There is usually one male which dominates the troop overall and he, and a few other high-rankers is generally most in demand as a mate to the females. Dominance benefits females by allowing them the best access to prime feeding and sleeping sites. Vervet monkeys, unlike baboons, are territorial.
They demarcate their defended area by dispatching scent from the cheek and chest region onto the branches of trees. Where many vervets are found together in a large group, there usually is a particularly sought-after common resource like a tree in fruit or a source of water.
Although they will all make use of the resource, they do not necessarily do so amicably and once done will separate into their usual separate troops.
Vervet monkeys are gregarious and social creatures. Animals which live together are known as gregarious animals but not all gregarious animals are social.
Sociality depends on whether the animals within a group interact with other members of the group. Vervet monkeys use tactile communication in the form of mutual cleaning known as allo-grooming, to forge relationships and elicit favours amongst themselves.
Females groom the most and lower ranking individuals always try to curry favour with higher ranked animals through grooming.

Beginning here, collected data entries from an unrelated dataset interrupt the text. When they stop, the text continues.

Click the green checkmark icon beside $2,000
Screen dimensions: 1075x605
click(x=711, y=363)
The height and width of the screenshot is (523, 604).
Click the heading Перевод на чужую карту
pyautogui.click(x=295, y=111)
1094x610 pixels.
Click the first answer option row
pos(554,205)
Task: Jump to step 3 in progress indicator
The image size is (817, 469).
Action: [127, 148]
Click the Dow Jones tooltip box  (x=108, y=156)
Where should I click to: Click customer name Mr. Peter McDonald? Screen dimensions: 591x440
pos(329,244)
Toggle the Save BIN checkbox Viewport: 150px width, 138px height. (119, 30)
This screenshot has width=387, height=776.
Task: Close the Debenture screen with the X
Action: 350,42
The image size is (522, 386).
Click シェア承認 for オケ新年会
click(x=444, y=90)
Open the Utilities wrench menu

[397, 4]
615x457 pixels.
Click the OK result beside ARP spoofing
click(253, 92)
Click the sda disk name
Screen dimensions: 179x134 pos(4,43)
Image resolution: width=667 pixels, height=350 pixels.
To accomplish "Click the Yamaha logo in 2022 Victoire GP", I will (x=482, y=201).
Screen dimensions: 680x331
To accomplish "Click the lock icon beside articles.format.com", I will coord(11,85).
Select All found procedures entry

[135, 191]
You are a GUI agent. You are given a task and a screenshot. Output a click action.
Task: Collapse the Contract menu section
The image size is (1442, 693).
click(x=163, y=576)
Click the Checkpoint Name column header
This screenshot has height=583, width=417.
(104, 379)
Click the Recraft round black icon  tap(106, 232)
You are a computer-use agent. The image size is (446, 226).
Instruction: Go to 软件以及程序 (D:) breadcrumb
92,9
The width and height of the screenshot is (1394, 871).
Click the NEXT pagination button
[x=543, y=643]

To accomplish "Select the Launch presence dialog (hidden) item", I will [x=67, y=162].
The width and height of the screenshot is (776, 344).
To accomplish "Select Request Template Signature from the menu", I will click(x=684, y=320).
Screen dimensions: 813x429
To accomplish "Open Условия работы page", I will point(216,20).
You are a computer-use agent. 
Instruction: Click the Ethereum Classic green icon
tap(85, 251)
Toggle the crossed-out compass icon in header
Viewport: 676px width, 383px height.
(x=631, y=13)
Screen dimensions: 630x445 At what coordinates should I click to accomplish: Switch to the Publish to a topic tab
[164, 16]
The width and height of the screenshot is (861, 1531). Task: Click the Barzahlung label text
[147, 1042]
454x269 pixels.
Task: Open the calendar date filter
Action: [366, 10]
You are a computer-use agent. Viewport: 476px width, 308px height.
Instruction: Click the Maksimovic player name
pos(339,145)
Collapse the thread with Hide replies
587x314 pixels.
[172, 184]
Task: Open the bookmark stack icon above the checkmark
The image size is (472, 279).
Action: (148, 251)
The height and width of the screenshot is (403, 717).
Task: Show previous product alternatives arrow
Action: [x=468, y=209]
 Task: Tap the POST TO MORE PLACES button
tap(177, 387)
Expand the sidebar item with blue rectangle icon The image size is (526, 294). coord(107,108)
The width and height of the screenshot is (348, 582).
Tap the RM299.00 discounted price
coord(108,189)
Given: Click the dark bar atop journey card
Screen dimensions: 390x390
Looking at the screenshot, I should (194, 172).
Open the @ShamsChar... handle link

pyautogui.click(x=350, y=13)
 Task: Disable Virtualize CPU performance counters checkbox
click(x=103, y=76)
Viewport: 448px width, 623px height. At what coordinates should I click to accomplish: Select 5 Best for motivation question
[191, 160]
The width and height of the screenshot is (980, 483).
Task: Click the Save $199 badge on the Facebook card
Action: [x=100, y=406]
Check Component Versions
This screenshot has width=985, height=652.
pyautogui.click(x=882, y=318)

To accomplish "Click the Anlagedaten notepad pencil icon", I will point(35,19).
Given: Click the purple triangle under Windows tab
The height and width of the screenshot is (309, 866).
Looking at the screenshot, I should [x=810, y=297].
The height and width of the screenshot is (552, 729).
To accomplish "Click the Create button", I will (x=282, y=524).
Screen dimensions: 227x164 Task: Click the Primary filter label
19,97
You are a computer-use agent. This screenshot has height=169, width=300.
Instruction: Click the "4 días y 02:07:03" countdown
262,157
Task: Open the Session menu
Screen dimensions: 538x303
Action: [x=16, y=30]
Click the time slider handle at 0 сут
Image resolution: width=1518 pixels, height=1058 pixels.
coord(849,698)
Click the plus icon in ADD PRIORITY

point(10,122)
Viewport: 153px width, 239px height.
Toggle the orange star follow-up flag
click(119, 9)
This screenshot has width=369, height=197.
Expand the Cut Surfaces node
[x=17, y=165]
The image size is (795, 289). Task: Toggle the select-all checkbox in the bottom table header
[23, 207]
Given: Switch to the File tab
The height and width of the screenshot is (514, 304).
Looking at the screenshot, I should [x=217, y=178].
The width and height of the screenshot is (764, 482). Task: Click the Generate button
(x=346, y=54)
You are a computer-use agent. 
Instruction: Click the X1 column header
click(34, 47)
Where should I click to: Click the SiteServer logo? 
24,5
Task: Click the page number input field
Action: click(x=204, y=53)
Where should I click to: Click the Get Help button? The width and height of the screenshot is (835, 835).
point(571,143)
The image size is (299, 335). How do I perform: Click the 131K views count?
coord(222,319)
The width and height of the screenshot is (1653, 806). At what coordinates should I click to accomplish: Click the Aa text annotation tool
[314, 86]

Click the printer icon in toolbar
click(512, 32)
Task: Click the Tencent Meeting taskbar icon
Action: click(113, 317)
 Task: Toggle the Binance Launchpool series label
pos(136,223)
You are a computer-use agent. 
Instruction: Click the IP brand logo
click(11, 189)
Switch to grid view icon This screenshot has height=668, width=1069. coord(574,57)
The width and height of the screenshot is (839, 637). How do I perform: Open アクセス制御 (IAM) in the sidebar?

Visual displays are important and the raising of an eyebrow might convey a threat while the baring of teeth or the bobbing of a head could mean aggression for the recipient. Within the group, more closely related individuals interact more intensively and rally together to support each other during disputes.
The majority of social interaction takes place during the rest period in the heat of the day. The vervet monkey status hierarchy works to absorb aggression within the troop.
If a dominant animal should attack a lower ranked individual in a display of status, the subordinate will not react to the attacker but rather will vent its frustrations on an even lower ranked member of the troop.
As a result, the lowliest of the social community can easily be picked out of the troop by a prevalence of bite marks at the base of its tail.
Females spend their entire life in the troop where they were born. Males leave the troop and join another as this improves their chance of rising in rank and ultimately breeding. Brothers band together and depart as a group once they reach sexual maturity and they usually time the departure with the onset of the breeding season.
The automatic departure of young males at this time also helps to reduce aggression within the natal troop as the dominant males need not exert discipline on the newly mature individuals. Sometimes older males may also disperse but these tend to join more distant troops and it is thought this behaviour contributes to healthy genetic exchange amongst a population.